HOW TO COMPLETE THIS TASK
Among the entries, which lines carry the string "input"? Copy every one.

[Collected data entries]
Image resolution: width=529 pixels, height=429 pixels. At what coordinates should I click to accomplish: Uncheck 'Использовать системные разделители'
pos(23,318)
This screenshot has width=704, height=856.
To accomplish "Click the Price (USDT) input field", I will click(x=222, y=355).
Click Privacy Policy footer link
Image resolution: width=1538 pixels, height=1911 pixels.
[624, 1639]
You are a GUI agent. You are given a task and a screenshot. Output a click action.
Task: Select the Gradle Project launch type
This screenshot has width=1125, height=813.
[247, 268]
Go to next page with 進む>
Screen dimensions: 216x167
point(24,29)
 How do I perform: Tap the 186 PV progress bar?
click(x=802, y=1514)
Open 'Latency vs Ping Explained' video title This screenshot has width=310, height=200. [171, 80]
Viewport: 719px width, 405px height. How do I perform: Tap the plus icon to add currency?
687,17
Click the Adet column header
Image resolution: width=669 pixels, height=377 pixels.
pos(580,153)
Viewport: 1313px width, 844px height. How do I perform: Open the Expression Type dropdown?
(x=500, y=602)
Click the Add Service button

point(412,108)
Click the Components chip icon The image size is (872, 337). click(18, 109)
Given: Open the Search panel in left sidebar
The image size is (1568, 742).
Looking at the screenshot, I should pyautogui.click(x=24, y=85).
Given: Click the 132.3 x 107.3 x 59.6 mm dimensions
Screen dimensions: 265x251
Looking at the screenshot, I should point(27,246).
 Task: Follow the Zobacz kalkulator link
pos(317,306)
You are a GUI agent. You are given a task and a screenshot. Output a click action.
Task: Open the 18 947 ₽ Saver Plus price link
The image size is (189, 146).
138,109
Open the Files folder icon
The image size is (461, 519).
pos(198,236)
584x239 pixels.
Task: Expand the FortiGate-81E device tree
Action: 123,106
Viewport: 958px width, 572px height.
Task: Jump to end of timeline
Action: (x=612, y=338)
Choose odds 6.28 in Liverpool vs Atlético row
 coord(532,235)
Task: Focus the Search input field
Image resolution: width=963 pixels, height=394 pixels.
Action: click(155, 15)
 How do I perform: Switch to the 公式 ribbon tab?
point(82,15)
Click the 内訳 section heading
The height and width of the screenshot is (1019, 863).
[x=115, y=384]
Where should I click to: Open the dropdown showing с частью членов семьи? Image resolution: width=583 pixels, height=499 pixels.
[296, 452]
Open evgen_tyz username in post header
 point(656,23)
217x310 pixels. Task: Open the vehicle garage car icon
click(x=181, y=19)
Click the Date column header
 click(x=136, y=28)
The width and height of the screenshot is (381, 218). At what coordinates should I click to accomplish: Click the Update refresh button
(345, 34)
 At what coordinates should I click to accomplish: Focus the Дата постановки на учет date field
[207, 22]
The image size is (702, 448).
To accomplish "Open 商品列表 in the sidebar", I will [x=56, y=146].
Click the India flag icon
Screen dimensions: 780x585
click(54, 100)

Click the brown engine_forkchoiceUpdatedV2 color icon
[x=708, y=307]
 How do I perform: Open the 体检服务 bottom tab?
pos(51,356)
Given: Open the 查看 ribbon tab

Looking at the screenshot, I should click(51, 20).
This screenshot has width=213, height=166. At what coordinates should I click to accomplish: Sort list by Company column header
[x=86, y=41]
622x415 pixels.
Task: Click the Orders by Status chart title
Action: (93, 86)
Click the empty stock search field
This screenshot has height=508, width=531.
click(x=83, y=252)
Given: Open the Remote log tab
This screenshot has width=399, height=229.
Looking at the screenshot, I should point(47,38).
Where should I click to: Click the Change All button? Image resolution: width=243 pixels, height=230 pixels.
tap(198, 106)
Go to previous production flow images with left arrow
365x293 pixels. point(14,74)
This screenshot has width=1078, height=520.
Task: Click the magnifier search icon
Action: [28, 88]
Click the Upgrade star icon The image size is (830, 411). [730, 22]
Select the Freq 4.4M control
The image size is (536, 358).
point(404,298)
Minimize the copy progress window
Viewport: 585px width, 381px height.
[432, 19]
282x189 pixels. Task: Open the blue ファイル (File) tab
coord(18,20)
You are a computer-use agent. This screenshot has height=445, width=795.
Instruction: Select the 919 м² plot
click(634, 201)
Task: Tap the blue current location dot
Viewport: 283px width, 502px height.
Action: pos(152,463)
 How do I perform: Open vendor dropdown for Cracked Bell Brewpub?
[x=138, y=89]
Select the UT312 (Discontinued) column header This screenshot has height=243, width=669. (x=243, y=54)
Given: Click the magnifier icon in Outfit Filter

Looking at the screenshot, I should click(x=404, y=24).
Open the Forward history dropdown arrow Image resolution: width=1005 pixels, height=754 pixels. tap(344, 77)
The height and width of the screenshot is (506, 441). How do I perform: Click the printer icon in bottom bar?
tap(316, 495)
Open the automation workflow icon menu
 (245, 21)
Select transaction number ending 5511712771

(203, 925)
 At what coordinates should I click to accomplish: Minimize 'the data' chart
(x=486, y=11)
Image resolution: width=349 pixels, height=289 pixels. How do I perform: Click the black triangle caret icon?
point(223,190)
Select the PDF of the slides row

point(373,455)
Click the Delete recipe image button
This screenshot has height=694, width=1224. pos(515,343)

SOLUTION TO THE PROBLEM
To accomplish "Click the Price (USDT) input field", I will click(x=222, y=355).
Task: Focus the Search input field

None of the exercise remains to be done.